▸ **Task objective**: Scan the records below for the line containing "Auslese (310, 426)" and the line containing "コーポレートサイト (350, 2500)". Copy both, plus every line between, exactly.

▸ **Task material**:
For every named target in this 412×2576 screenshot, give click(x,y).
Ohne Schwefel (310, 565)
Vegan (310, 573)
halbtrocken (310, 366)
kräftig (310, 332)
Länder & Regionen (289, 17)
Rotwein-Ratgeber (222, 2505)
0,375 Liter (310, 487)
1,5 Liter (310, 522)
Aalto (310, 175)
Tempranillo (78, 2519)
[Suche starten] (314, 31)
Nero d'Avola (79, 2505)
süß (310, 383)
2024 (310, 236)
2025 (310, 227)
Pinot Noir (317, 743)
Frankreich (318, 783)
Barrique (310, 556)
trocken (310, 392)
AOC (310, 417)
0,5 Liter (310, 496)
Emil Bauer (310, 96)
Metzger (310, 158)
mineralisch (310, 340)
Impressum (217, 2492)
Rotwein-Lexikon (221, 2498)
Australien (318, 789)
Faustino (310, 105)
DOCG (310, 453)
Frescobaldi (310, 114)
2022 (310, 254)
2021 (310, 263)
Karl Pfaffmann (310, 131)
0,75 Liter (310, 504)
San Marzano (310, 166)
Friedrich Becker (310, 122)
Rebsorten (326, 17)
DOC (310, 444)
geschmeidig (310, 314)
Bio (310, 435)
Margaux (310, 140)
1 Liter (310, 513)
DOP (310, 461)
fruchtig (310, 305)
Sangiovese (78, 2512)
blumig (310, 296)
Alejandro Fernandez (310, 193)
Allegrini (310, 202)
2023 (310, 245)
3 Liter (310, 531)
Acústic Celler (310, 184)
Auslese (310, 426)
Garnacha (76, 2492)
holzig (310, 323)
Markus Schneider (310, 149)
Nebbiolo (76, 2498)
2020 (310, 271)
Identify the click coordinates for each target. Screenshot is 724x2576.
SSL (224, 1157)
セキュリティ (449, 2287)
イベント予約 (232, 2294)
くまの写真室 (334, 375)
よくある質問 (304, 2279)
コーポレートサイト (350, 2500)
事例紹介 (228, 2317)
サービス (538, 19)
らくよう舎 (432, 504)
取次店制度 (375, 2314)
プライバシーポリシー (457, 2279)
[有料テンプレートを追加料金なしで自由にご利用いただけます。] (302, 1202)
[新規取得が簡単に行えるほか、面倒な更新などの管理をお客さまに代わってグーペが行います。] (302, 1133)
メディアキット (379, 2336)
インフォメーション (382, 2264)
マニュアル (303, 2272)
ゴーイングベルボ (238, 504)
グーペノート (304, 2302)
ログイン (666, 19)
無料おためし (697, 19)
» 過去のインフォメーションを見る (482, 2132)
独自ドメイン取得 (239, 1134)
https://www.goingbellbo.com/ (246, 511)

▸ **Written reply**:
Auslese (310, 426)
Garnacha (76, 2492)
holzig (310, 323)
Markus Schneider (310, 149)
Nebbiolo (76, 2498)
2020 (310, 271)
Identify the click coordinates for each target. Screenshot is 724x2576.
SSL (224, 1157)
セキュリティ (449, 2287)
イベント予約 (232, 2294)
くまの写真室 (334, 375)
よくある質問 (304, 2279)
コーポレートサイト (350, 2500)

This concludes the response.